Realtime control of the plasma shape and position on ITER requires a fast and accurate determination of the equilibrium configuration. A suitable identification method must be robust in the presence of measurement noise and must also remain reliable when the plasma geometry makes possibly large deviations from the pre-programmed configuration. The realtime use of an iterative equilibrium code will, under benign conditions, yield the solution most closely satisfying a given set of input diagnostic measurements. However, apart from the relatively large computational requirement, the danger of uppredictable results due to faulty measurements and/or convergence to an incorrect solution by the minimization algorithm in such codes is always present.

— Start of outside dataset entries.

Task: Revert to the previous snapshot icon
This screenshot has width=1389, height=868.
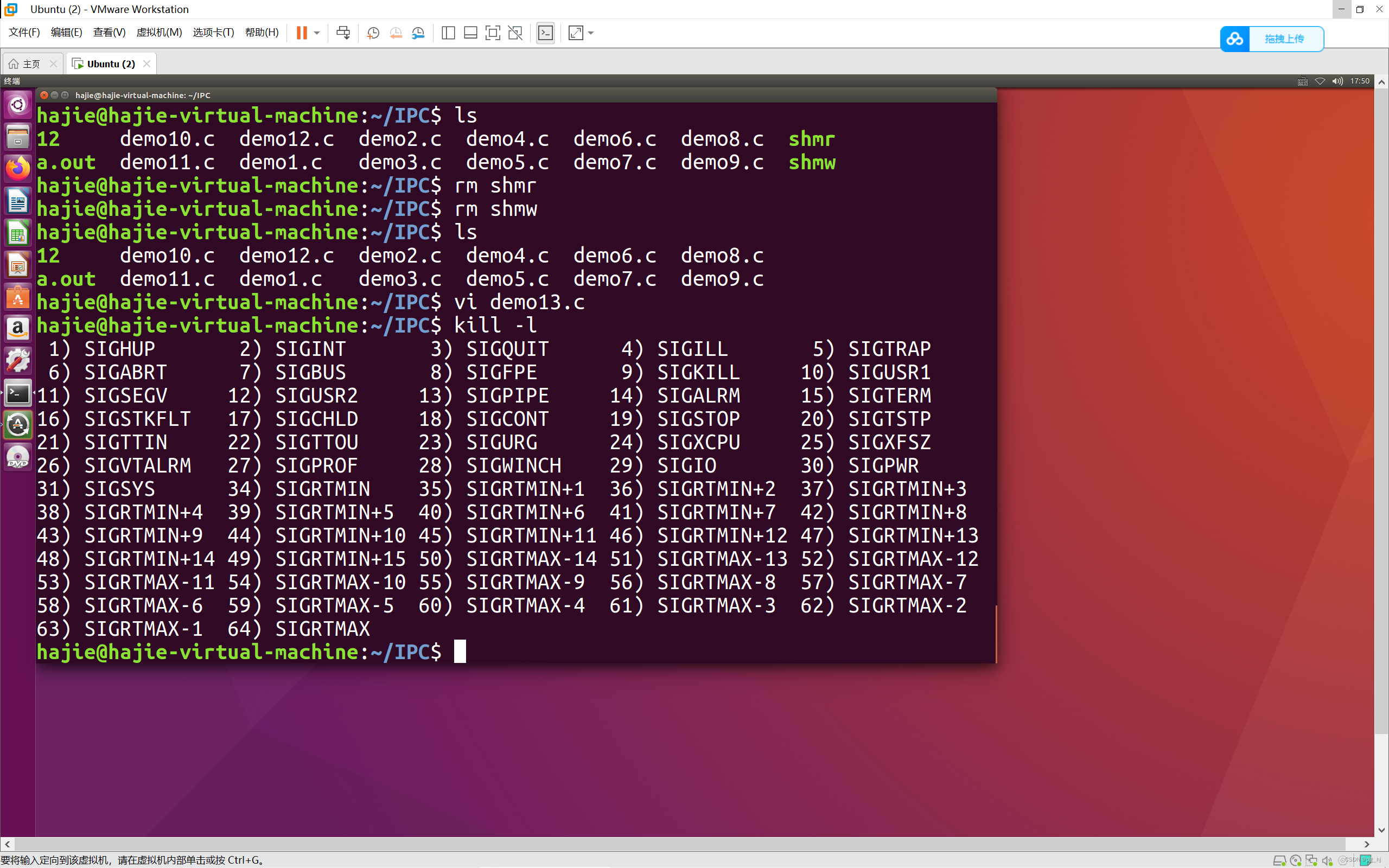Action: [396, 33]
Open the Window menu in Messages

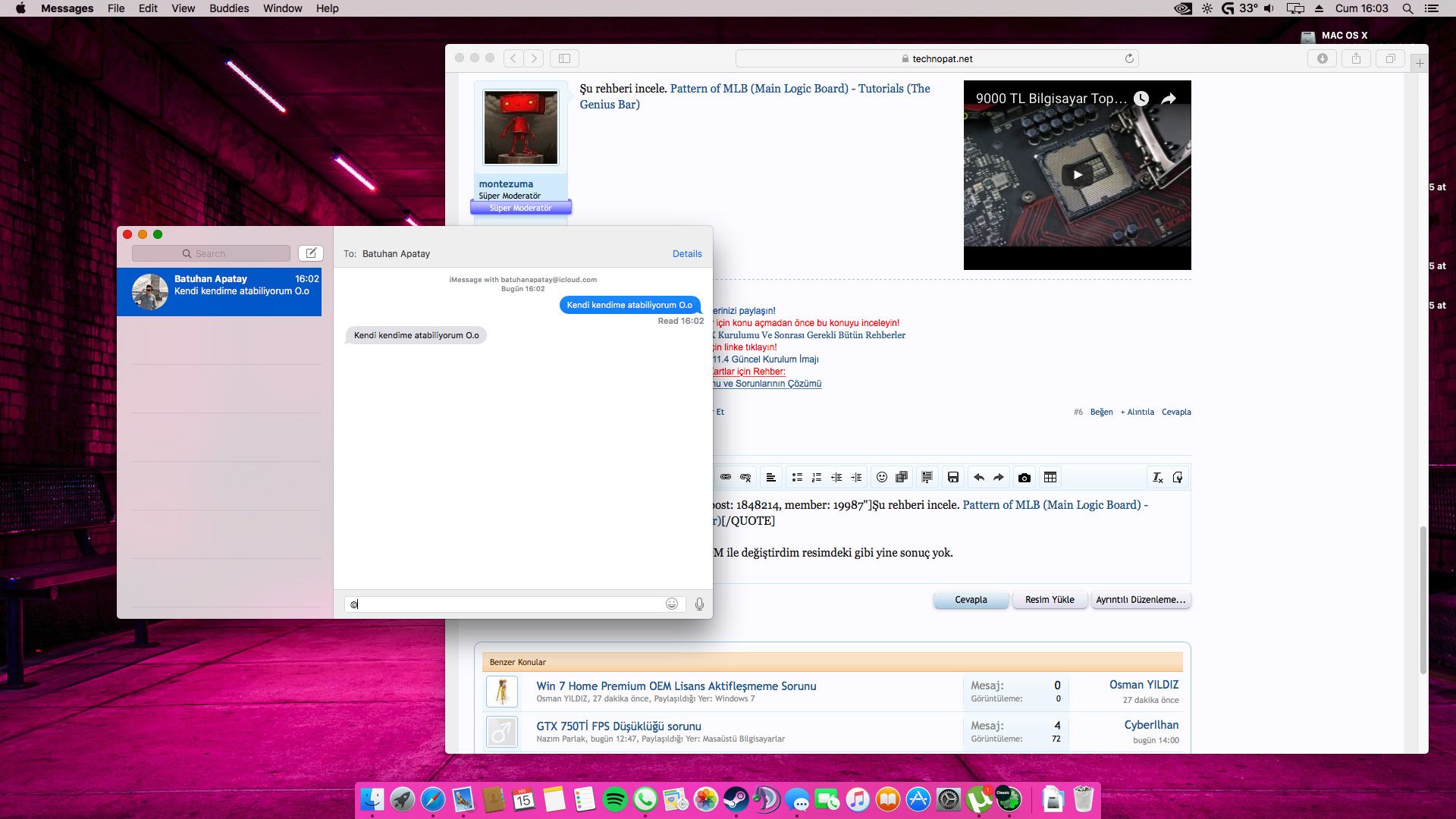click(x=282, y=8)
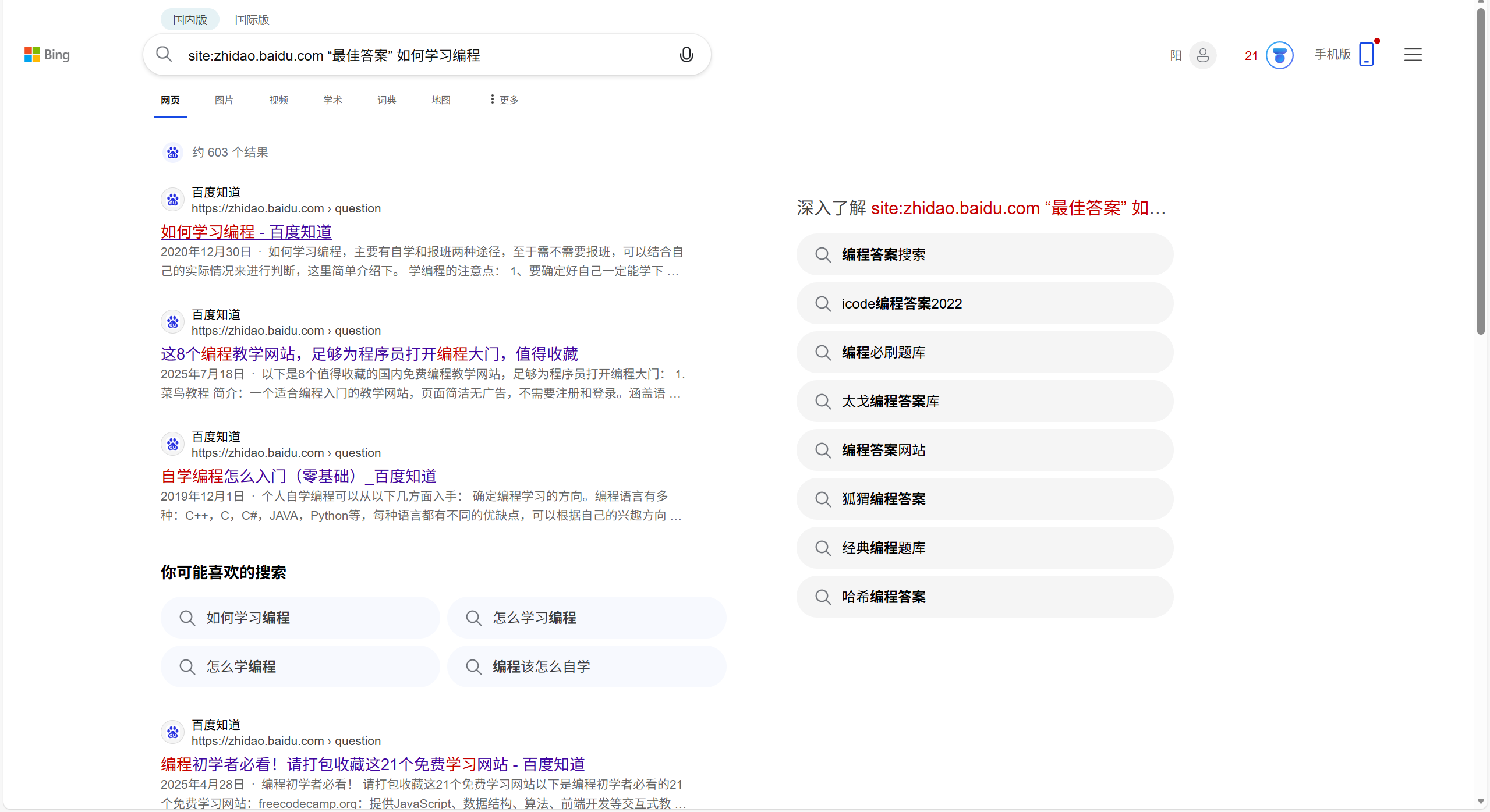Click Baidu paw icon beside first result
Viewport: 1490px width, 812px height.
click(x=172, y=200)

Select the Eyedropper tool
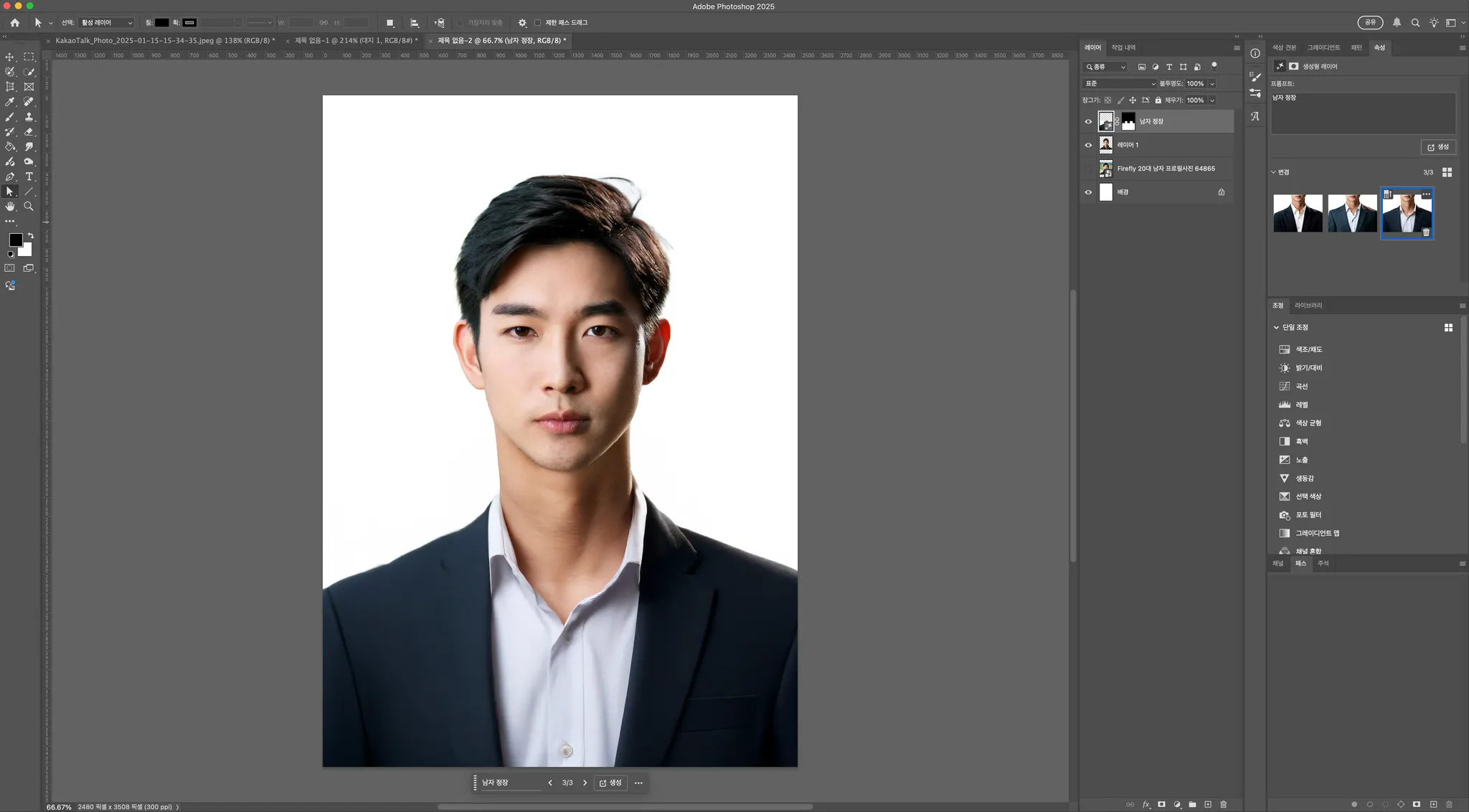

In contrast, a non-iterative identification of the equilibrium which naturally incorporates robustness against measurement noise is possible by methods based on offline analysis of a database of randomly generated equilibria chosen to span the entire parameter space accessible by ITER. We describe here the generation of one such database by the Garching Equilibrium Code1 using the ITER FDR PF coil set and spanning a cigar-like volume in a high-dimensional (16-D) parameter space whose axis is a line segment connecting Start of Burn (SoB) and End of Burn (EoB) fiducial ITER equilibria. We investigate the identification of a variety of plasma position, shape and current profile parameters from magnetic flux and field measurements prescribed by the most recent conceptual design of the magnetic sensor layout.2 We analyse a linear model, which is expected to be inadequate, and two leading identification techniques, namely Function Parameterization and Artificial Neural Networks.